In October 2020, the Conference on Jewish Material Claims Against Germany (the Claims Conference) announced that it would issue Supplemental Hardship Payments in recognition of the adverse effects of the pandemic on the elderly in particular, and the onslaught of health, emotional, and financial hurdles that Holocaust survivors have faced during this time. Eligible survivors will receive a payment of about $1,400 in 2021, and another payment of about $1,400 in 2022 (the exact payment date for each recipient will vary). The majority of Holocaust survivors in the U.S. receive Supplemental Security Income (SSI), which provides modest financial assistance for low-income seniors and people with disabilities.  

Working together with our partners at Bet Tzedek Legal Services’ Holocaust Survivors Justice Network, we asked the Social Security Administration (SSA) to issue an Emergency Message (EM) to field office employees, reminding them about the requirement stated in the Program Operations Manual System (POMS) at SI 00830.710 and SI 01130.610, excluding any payments made to individuals because of their status as victims of Nazi persecution from being counted as income or resources for SSI purposes.

REQUIREMENT =
In the text on Supplemental Hardship Payments:
(a) When did the Claims Conference announce these payments?
(b) About how much will an eligible survivor receive in 2022?
(c) Which two POMS sections contain the requirement that the SSA was asked to remind field office employees about?
Rely only on the text about Holocaust survivor payments.

EXTRACTED RECORDS =

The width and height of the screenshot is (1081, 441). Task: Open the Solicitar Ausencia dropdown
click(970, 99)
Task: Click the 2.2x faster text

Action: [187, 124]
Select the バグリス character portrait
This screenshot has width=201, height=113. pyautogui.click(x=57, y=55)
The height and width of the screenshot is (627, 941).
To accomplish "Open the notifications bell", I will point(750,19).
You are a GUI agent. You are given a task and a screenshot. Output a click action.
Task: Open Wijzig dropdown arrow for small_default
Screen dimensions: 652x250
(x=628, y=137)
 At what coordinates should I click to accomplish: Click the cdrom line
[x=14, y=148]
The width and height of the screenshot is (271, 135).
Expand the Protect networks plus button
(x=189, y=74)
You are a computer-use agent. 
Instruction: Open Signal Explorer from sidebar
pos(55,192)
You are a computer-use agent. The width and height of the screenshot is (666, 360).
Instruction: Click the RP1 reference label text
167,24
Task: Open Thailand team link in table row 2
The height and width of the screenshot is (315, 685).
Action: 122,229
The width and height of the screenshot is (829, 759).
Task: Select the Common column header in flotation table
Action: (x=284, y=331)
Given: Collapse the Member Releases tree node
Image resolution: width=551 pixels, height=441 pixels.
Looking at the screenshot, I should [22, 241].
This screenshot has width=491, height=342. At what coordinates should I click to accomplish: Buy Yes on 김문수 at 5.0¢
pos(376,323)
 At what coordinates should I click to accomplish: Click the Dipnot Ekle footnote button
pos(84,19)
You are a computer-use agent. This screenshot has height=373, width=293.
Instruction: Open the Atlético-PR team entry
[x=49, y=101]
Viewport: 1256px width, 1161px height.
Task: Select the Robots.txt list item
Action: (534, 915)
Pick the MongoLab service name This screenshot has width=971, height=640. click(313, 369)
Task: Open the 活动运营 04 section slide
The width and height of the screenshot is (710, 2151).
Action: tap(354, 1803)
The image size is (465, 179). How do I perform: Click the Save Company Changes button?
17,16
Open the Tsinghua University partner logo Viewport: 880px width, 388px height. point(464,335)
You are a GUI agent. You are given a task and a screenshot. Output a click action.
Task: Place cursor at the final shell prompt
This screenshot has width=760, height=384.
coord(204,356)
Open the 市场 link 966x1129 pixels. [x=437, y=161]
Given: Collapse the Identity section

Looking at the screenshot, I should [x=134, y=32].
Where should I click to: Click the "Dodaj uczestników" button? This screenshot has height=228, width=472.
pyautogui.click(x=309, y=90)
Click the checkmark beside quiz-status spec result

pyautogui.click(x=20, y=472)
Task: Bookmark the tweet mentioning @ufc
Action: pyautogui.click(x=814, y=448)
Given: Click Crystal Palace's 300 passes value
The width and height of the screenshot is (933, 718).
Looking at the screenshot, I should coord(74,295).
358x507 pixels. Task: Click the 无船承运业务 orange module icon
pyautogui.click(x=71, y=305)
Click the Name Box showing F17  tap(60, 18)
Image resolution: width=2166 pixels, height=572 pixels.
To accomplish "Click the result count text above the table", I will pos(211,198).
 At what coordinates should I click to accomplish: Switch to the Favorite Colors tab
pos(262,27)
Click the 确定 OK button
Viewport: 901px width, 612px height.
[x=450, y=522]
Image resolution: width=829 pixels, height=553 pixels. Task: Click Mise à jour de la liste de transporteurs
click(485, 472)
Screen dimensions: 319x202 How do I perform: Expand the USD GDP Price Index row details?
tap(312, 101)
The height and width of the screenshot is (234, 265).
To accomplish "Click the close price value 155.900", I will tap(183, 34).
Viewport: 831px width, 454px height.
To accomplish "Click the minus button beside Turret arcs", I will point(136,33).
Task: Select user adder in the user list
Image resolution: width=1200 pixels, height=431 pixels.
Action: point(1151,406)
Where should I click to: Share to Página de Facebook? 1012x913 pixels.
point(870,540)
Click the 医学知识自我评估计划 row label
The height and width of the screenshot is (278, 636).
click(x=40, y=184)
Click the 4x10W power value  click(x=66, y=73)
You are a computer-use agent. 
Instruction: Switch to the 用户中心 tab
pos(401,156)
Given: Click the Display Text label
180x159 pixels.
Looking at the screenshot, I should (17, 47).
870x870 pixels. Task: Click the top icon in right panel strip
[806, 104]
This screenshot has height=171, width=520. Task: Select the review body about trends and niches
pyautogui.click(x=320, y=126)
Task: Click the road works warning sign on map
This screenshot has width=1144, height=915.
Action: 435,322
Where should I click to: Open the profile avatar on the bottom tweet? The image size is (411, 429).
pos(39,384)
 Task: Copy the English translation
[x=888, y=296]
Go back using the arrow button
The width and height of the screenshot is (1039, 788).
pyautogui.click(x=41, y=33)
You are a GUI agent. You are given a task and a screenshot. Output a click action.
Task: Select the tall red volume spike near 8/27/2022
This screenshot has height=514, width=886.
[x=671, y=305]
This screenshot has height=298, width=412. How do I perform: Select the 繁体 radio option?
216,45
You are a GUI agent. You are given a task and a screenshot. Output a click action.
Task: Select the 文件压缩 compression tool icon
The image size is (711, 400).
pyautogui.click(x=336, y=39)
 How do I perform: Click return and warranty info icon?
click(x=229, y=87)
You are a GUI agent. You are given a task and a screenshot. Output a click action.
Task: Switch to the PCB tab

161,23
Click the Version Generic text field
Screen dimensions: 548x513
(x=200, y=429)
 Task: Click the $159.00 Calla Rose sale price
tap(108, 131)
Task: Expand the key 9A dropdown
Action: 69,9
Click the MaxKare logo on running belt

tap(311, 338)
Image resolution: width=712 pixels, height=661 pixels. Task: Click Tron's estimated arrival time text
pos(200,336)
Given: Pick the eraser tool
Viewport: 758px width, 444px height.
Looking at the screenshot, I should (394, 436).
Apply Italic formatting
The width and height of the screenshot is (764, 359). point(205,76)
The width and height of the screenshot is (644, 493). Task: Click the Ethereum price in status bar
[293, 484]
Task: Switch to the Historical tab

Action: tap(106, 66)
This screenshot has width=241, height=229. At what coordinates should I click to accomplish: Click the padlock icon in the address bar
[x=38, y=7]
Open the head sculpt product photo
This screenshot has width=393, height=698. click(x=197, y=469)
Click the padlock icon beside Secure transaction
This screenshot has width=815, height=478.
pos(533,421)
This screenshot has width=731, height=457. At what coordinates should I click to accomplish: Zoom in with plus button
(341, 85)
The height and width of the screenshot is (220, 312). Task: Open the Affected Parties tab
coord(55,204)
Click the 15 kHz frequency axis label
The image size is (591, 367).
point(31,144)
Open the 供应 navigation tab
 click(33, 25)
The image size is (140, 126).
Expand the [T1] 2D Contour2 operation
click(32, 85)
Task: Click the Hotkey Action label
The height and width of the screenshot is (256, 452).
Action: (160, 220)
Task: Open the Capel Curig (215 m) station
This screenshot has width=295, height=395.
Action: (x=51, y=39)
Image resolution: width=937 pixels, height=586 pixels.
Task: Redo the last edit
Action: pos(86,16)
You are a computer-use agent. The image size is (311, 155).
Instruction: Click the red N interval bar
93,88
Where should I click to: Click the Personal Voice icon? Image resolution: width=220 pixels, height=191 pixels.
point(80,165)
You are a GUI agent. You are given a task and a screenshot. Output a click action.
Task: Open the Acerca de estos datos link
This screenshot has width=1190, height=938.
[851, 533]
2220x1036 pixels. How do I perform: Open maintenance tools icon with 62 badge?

WRITTEN ANSWER =
(a) October 2020
(b) About $1,400
(c) SI 00830.710 and SI 01130.610